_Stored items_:

□ □ □ □

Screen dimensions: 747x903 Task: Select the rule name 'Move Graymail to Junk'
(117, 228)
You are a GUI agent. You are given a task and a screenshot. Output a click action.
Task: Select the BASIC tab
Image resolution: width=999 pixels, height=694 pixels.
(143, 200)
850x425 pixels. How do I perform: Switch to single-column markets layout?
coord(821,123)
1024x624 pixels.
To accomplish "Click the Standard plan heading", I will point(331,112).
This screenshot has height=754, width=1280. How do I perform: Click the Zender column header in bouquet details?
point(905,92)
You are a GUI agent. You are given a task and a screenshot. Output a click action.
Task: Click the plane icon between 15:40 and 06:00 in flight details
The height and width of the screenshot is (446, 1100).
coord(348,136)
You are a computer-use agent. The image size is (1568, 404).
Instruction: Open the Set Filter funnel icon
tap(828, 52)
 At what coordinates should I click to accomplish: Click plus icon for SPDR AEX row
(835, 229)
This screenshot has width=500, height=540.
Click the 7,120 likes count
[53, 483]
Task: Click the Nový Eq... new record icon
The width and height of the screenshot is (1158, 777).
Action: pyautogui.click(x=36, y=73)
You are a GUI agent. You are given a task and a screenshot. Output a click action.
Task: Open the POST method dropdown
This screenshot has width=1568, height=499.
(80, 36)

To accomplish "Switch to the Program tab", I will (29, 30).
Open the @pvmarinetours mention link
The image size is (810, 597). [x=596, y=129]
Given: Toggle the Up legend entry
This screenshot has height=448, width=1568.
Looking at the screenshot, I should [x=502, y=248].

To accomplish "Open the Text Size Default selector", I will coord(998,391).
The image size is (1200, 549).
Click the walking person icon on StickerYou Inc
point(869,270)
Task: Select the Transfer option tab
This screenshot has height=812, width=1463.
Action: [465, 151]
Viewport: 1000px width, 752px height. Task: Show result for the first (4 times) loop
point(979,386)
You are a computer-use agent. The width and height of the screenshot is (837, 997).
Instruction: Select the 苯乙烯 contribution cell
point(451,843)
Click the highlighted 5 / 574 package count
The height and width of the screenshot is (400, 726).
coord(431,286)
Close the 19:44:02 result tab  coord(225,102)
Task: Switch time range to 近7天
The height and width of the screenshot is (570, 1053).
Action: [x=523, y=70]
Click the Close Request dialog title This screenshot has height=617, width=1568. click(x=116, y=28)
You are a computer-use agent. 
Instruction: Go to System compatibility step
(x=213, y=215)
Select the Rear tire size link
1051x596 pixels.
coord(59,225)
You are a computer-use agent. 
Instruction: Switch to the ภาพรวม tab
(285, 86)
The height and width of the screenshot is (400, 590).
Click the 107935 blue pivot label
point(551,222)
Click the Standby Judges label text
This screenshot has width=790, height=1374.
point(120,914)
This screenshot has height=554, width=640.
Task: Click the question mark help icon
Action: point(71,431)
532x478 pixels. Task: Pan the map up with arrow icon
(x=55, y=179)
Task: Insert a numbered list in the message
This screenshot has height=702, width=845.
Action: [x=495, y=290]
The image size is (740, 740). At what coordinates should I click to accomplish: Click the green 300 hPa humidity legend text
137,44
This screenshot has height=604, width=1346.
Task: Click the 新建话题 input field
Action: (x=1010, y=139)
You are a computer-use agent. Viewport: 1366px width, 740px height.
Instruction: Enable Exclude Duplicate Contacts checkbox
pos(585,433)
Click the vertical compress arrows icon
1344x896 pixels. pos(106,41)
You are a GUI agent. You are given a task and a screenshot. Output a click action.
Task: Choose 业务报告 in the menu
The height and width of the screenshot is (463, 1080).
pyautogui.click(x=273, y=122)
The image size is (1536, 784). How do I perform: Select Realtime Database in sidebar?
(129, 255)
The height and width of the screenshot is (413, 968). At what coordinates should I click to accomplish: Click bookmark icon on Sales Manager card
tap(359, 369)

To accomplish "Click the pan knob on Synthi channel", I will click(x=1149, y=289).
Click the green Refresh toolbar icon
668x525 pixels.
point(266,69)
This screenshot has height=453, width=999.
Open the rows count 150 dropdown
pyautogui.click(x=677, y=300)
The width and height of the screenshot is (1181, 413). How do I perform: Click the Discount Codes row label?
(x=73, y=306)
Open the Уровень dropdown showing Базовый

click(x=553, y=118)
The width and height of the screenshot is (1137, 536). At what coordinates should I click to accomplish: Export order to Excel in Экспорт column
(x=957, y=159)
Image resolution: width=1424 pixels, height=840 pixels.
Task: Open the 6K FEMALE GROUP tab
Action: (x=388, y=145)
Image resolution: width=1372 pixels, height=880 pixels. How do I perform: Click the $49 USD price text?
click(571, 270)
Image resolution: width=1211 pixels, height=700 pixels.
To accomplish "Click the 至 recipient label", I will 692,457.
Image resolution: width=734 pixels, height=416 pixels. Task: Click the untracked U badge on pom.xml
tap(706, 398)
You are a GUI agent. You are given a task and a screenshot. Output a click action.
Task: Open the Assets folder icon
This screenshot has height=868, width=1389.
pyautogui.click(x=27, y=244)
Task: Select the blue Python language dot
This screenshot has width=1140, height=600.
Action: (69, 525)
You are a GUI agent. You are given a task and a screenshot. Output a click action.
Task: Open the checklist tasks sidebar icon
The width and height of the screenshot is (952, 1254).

□ □ □ □

_Task description_: In the lines above, locate the string "computer". Copy every line where it occurs.

_Response box_:
You are a computer-use agent. The image size is (1568, 404).
You are a computer-use agent. The width and height of the screenshot is (837, 997).
You are a computer-use agent. 
You are a computer-use agent. 
You are a computer-use agent. Viewport: 1366px width, 740px height.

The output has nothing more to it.